Namun beberapa alumnus UIN dan penulis muda yang saya temui punya kesan khusus terhadap IBF tahun ini. ”Terlalu banyak buku terbit, sangat sedikit yang bermutu,” demikian komentar salah seorang dari mereka. Komentar serupa tidak hanya saya dengar dari satu orang, tetapi hampir mereta di kalangan terdidik Islam yang gemar membaca dan menulis seperti alumnus UIN tadi.

Tingkatan Pembaca

Komentar tadi kontras dengan antusiasme sebagian besar pengunjung pameran yang tampak dahaga akan bacaan-bacaan Islam paling mendasar. Bagi ”pembaca pemula” itu, IBF adalah tempat menghilangkan dahaga akan bahan-bahan bacaan keislaman. Karena itu, komentar ”pembaca menengah-lanjut” bahkan ”pembaca kritis” seperti teman UIN tadi tak masuk dalam pertimbangan mereka dalam membeli buku.

Artinya, ada strata pembaca buku Islam yang jelas di tengah masyarakat Indonesia saat ini. Bagi pembaca pemula, yang penting adalah banyaknya stok buku-buku keislaman paling dasar dengan beragam coraknya. Untuk mereka, sedikit gombalan pada judul dan kulit sampul buku sudah cukup menarik minat untuk melihat dan mungkin membeli.
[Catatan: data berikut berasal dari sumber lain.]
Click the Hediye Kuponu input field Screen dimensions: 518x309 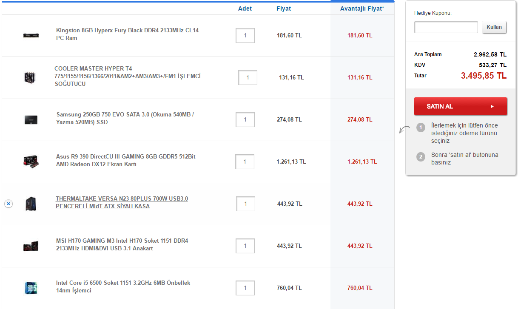click(446, 27)
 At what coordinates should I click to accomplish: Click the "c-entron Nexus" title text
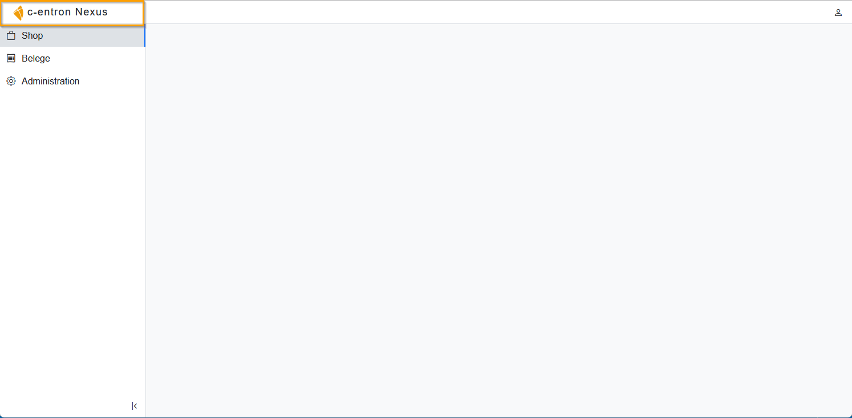point(67,13)
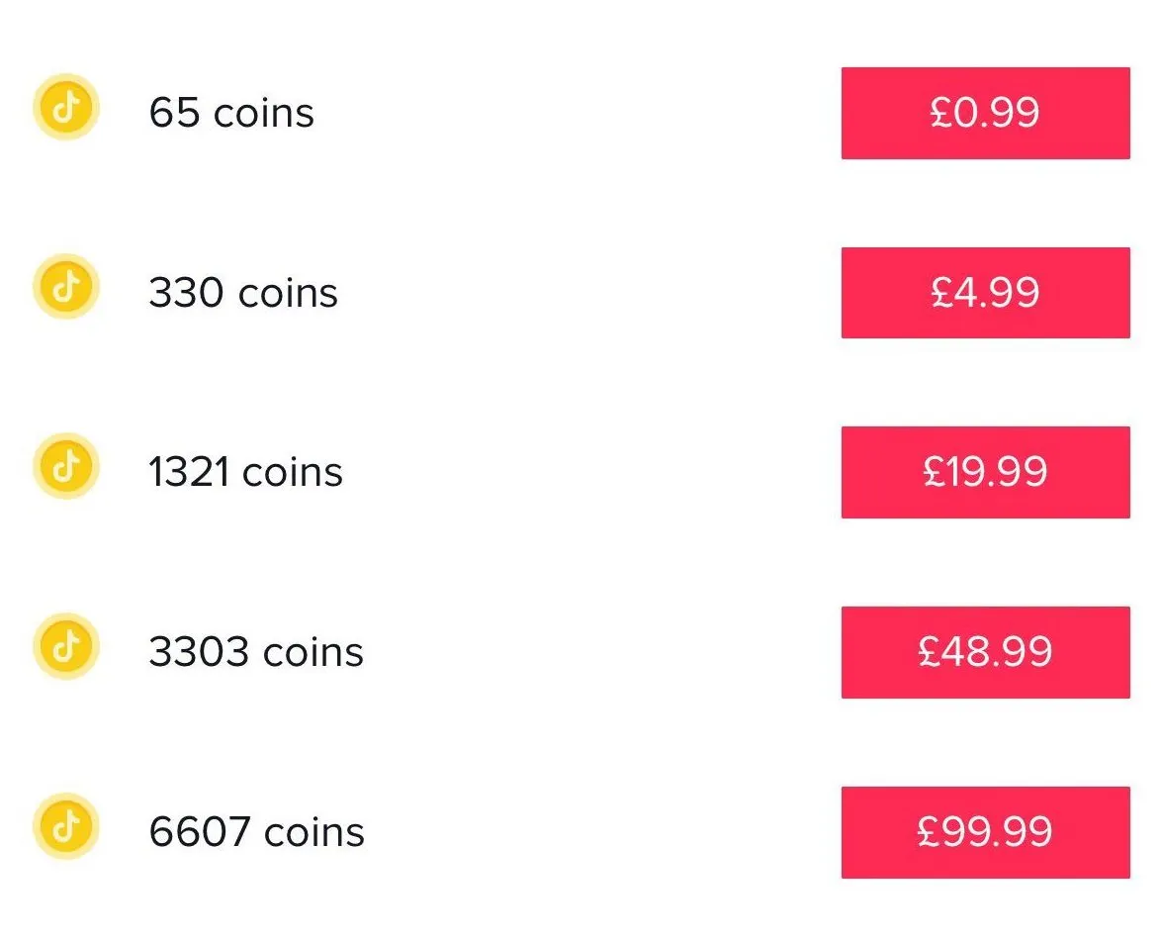1161x939 pixels.
Task: Buy the 1321 coins bundle
Action: [985, 472]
Industri perbukuan Islam untuk pembaca jenis ini memang berlimpah. Pihak pengelola industri perbukuan tahu betul bahwa masyarakat pembaca kita adalah pembaca pemula atau sedikit menapaki jenjang menengah-lanjut; belumlah pembaca kritis. Untuk itu, kebanyakan stok buku yang mereka sediakan terkhusus untuk segmen pasar masyarakat pemula itu.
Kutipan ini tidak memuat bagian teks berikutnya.